Going forward today, he’s going to face some hard choices.
MACRA and MIPS have forced fee-for-service primary care clinicians to focus on data collection and submission rather than provision of actual medical care.
More patients per time period, more documentation per patient, less clinical time per patient.
Most routine problems are going to get sent upstream to specialists for management—nothing personal; it’s just the math.
And these are definitely not the conditions that’ll keep my partner in the OR.
As an orthopedist or other specialist, what are you to do?
Screening referrals for need, hiring an intake PA, putting more hours in the office . . .
These are often the specialists’ office tactics to adjust to the brave new world—you’ve seen (and maybe implemented) them already.
Those tactics might keep you in the OR, but at the cost of higher overhead, greater risk and much less overall patient satisfaction.
Or
You could collaborate with your referral sources. Meet with those primary care clinicians and set up systems so they can prescreen your referrals for conditions you want to see and back them up with algorithms for those you don’t.
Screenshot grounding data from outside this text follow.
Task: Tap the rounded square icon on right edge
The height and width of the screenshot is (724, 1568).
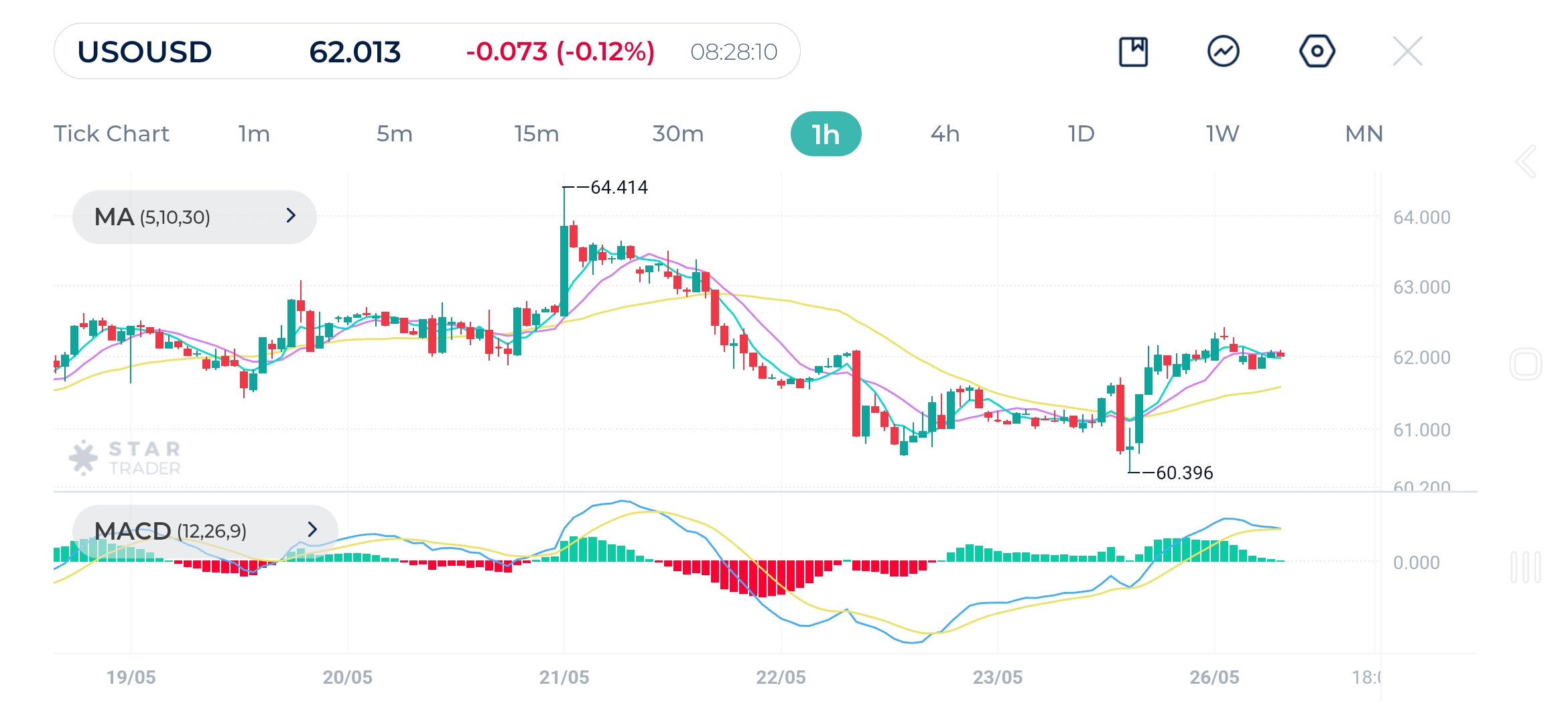Action: 1526,365
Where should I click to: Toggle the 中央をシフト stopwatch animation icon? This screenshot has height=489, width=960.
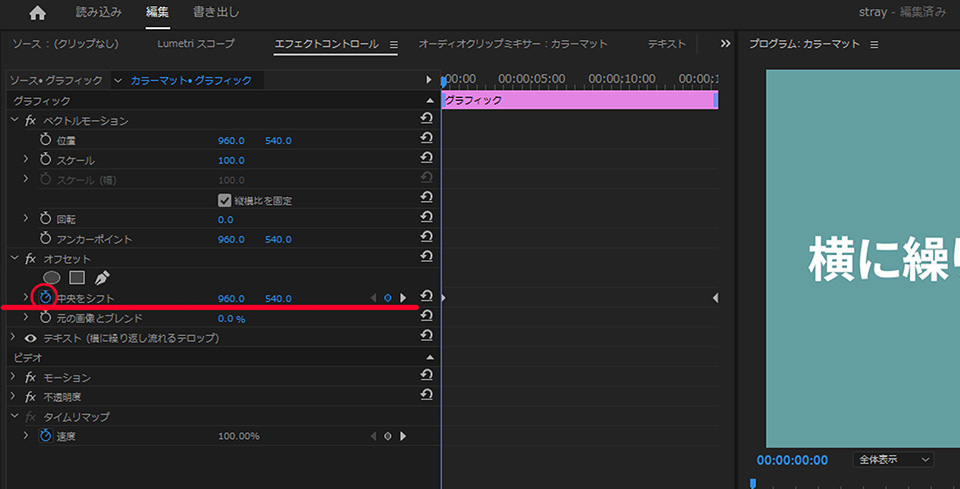[x=45, y=298]
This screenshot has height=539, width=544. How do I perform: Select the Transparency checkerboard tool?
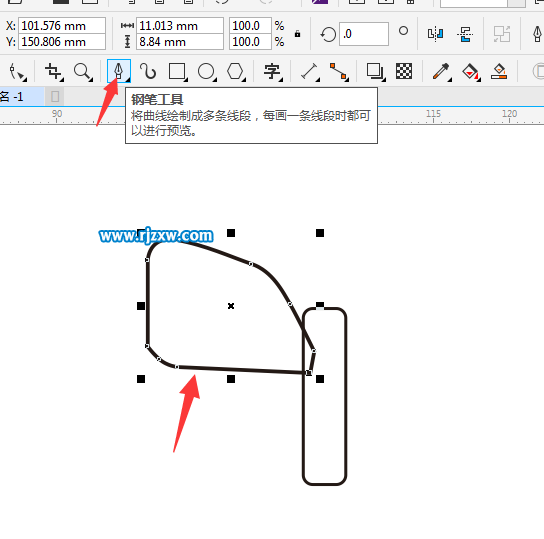[404, 71]
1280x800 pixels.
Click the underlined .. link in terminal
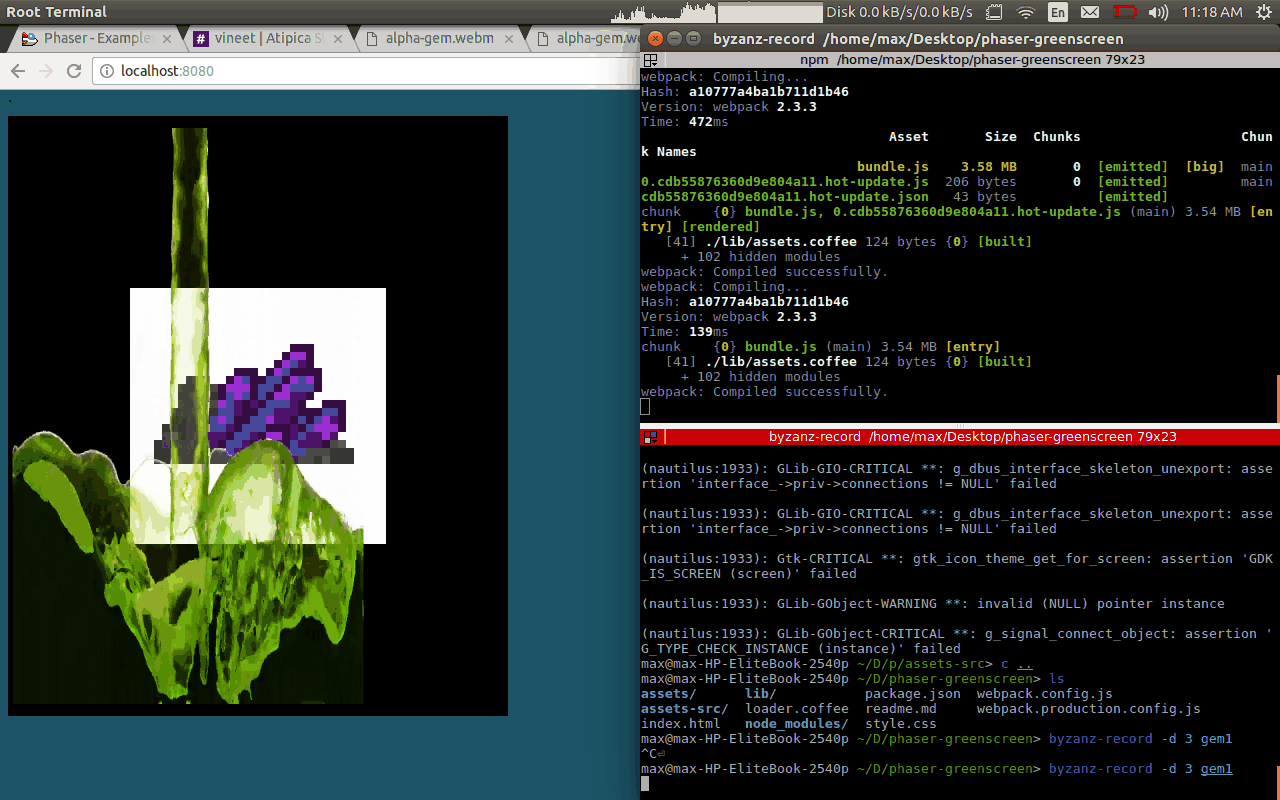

Of course, if your primes are paid exclusively fee-for-service they won’t really work with you. Primes are now time slaves, pure and simple.
Without the buffer of procedural income which you enjoy, they have to be.
But if they have a managed care component with even a little risk-share, you can cater to that. Emphasize the benefit to their risk pool performance as you create systems that will benefit you both, then watch those benefits spill over to your fee-for-service lines and generate value for everyone—specialist, prime and patient alike.